Development of Smartphone Application for Markerless Three-Dimensional Motion Capture Based on Deep Learning Model
Yukihiko Aoyagi,
Shigeki Yamada,
Shigeo Ueda,
Chifumi Iseki,
Toshiyuki Kondo,
Keisuke Mori,
Yoshiyuki Kobayashi,
Tadanori Fukami,
Minoru Hoshimaru,
Masatsune Ishikawa,
Yasuyuki Ohta
Affiliations
Yukihiko Aoyagi
Digital Standard Co., Ltd., Osaka 536-0013, Japan
Shigeki Yamada
Department of Neurosurgery, Shiga University of Medical Science, Otsu 520-2192, Japan
Shigeo Ueda
Shin-Aikai Spine Center, Katano Hospital, Katano 576-0043, Japan
Chifumi Iseki
Division of Neurology and Clinical Neuroscience, Department of Internal Medicine III, Yamagata University School of Medicine, Yamagata 990-9585, Japan
Toshiyuki Kondo
Division of Neurology and Clinical Neuroscience, Department of Internal Medicine III, Yamagata University School of Medicine, Yamagata 990-9585, Japan
Keisuke Mori
School of Medicine, Shiga University of Medical Science, Otsu 520-2192, Japan
Yoshiyuki Kobayashi
Human Augmentation Research Center, National Institute of Advanced Industrial Science and Technology (AIST), Kashiwa II Campus, University of Tokyo, Kashiwa 277-0882, Japan
Tadanori Fukami
Department of Informatics and Electronics, Faculty of Engineering, Yamagata University, Yamagata 992-8510, Japan
Minoru Hoshimaru
Shin-Aikai Spine Center, Katano Hospital, Katano 576-0043, Japan
Masatsune Ishikawa
Normal Pressure Hydrocephalus Center, Rakuwakai Otowa Hospital, Kyoto 607-8062, Japan
Yasuyuki Ohta
Division of Neurology and Clinical Neuroscience, Department of Internal Medicine III, Yamagata University School of Medicine, Yamagata 990-9585, Japan
To quantitatively assess pathological gait, we developed a novel smartphone application for full-body human motion tracking in real time from markerless video-based images using a smartphone monocular camera and deep learning.

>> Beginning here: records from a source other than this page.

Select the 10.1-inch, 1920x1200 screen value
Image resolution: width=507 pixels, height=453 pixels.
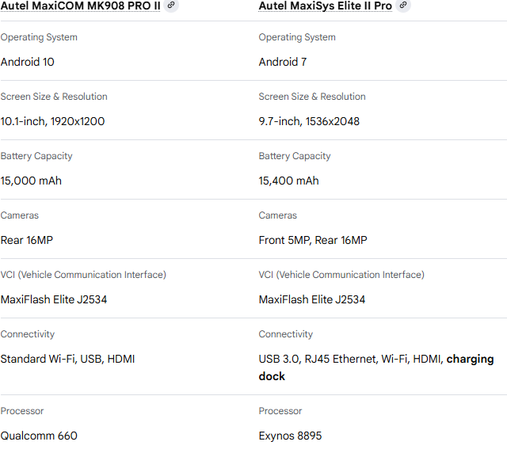[x=52, y=121]
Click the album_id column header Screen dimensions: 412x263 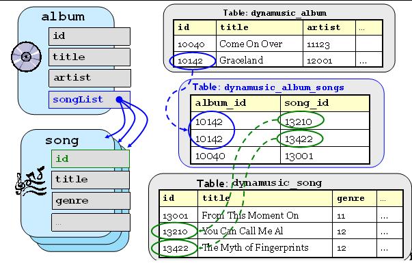pos(236,103)
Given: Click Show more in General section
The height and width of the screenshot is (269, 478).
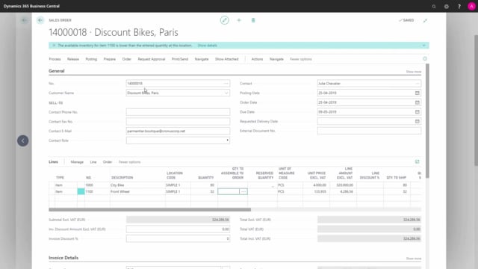Looking at the screenshot, I should pyautogui.click(x=413, y=72).
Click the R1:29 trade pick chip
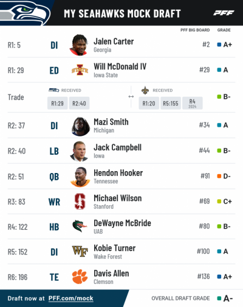Viewport: 243px width, 307px height. point(57,103)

As training data for deep learning, the original three-dimensional (3D) dataset comprising more than 1 million captured images from the 3D motion of 90 humanoid characters and the two-dimensional dataset of COCO 2017 were prepared. The 3D heatmap offset data consisting of 28 × 28 × 28 blocks with three red–green–blue colors at the 24 key points of the entire body motion were learned using the convolutional neural network, modified ResNet34. At each key point, the hottest spot deviating from the center of the cell was learned using the tanh function. Our new iOS application could detect the relative tri-axial coordinates of the 24 whole-body key points centered on the navel in real time without any markers for motion capture. By using the relative coordinates, the 3D angles of the neck, lumbar, bilateral hip, knee, and ankle joints were estimated. Any human motion could be quantitatively and easily assessed using a new smartphone application named Three-Dimensional Pose Tracker for Gait Test (TDPT-GT) without any body markers or multipoint cameras.